Extract provided —
This is a dog story, strangely enough. I haven't had a pet for years. But three big white dogs have been significant in my life, the first when I was a little girl. This is the story of the first one. It's scary, so hold on tight.
When my family visited relatives in middle Tennessee, we stopped first at my paternal grandmother's house in town. My brother and father always stayed there. After a visit, my mother, sister and I would head deep into the countryside, down a narrow dirt road, to stay with the other side of the family.
In town, I had a routine. I would scramble up trees in the front yard to see whether the pennies and other small treasures I'd left in hollowed out pockets were still there. Then I'd scoot out onto a limb, hold on with both hands, ease my seat into space and roll backwards. Hanging on by my legs, crooked at the knee, I would swing back and forth. Hands and arms relaxed and dangling, sometimes I hung on with only one leg.

Dataset entries —

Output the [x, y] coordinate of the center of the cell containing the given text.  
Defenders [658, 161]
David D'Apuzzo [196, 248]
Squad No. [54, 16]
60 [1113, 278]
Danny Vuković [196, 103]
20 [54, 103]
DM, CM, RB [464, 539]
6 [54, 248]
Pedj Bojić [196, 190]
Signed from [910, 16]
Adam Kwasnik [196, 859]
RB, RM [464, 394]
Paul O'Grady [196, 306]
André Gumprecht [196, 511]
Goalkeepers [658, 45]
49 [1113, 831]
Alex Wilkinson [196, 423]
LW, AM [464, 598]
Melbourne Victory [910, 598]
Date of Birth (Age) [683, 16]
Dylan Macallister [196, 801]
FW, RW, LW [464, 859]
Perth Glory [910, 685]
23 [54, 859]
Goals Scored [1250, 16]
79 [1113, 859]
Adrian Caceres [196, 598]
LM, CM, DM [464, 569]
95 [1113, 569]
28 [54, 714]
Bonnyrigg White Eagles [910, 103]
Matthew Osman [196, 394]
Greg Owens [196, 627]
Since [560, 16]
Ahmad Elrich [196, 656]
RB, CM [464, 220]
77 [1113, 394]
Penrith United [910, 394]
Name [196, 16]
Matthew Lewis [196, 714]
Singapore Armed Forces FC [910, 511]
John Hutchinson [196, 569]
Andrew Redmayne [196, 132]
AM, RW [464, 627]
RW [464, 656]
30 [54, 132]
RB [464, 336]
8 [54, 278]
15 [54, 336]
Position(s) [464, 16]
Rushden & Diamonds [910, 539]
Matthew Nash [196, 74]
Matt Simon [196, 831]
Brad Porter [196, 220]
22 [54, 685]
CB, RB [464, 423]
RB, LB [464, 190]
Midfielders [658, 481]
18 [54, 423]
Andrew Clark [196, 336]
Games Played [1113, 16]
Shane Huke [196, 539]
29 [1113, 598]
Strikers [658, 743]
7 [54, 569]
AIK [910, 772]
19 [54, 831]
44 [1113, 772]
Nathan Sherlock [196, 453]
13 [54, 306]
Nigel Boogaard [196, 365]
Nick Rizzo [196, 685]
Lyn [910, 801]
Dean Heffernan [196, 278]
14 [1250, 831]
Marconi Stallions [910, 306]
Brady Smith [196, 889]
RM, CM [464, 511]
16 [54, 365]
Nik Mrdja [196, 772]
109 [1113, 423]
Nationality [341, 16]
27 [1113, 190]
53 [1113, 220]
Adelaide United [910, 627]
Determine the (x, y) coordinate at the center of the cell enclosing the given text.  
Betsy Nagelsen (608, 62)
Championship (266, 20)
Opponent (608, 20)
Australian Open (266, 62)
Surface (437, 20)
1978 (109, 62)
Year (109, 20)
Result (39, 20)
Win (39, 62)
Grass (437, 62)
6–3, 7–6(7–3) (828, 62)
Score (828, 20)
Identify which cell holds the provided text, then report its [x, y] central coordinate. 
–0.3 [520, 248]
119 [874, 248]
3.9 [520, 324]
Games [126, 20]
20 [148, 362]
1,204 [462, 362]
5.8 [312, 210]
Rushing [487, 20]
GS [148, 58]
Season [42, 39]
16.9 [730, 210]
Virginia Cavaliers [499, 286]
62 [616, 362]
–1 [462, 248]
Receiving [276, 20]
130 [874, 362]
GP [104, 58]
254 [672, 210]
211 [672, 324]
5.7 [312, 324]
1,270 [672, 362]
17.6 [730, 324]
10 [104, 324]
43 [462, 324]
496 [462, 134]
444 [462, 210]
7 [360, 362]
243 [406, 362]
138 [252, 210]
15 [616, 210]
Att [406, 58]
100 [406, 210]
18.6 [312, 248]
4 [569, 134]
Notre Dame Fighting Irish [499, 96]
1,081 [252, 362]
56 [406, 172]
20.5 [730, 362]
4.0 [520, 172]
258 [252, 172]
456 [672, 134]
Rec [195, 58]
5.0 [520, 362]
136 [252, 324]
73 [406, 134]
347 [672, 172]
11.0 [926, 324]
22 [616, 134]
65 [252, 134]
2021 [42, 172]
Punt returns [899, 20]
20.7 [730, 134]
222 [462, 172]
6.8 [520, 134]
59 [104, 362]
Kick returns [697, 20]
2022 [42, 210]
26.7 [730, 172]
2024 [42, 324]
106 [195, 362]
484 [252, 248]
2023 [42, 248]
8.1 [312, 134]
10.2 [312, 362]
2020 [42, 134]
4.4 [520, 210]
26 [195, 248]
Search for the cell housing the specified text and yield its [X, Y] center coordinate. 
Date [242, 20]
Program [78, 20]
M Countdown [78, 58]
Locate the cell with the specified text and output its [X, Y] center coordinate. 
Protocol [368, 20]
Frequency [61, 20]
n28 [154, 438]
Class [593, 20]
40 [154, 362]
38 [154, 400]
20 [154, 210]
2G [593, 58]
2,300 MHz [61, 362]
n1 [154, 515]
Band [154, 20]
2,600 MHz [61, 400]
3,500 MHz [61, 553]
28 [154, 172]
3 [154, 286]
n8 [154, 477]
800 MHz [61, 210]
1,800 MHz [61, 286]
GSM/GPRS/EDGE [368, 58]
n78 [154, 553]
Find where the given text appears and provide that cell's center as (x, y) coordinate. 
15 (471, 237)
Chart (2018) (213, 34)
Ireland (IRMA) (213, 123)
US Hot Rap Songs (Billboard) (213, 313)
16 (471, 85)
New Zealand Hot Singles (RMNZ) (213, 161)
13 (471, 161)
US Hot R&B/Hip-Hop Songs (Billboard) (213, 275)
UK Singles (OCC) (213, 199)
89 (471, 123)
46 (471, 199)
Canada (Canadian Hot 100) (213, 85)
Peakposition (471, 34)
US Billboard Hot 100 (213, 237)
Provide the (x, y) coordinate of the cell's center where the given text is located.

Exercise set —
- a) Please echo the dog story word for word, the stretch from "When my family" through "of the family.".
- b) In the dog story, where did the narrator leave pennies and other small treasures?
- c) Finish out the next part of the dog story, picking up after its last sentence.

Answers to each task —
- a)
When my family visited relatives in middle Tennessee, we stopped first at my paternal grandmother's house in town. My brother and father always stayed there. After a visit, my mother, sister and I would head deep into the countryside, down a narrow dirt road, to stay with the other side of the family.

- b) In hollowed out pockets in the trees in the front yard of the grandmother's house in town.

- c)
My grandmother fussed. "I wish you wouldn't do that," she would call in a high-pitched, agitated voice. "I just know you'll fall and break your neck," So eventually, a parent would order me to stop. "You are are worrying your grandmother half to death," my mother would say.
Eventually, I found another pasttime. A risky venture that no one knew I was pursuing -- a sheer rock bluff, a straight drop from a cliff behind my grandmother's house down to rocks, gravel and a highway.
Pleased with myself, I would wait quietly for the grownups to be distracted, then slip off, climb the barb-wire topped fence and push through trees and bushes. I would look around to make sure I was alone, turn my back to the bluff and crouch. Then I would start down, one foot first, then another, holding onto grass with fists to keep steady.
I was wary at first, but grew more confident each time. When I ran into obstacles I could not negotiate, I would climb back up and go at it from another angle.
I enjoyed the challenge of the climb. But I was more attracted to the thrill of hanging from the bluff, buffeted by the wind, watching cars go by below. I tried not to glimpse the sharp rocks that would surely be the last thing I would see if I slipped. Because I loved the feeling I got from that bluff, my body plastered on rock and dirt, embraced by the wind and the sun, suspended in a secret place.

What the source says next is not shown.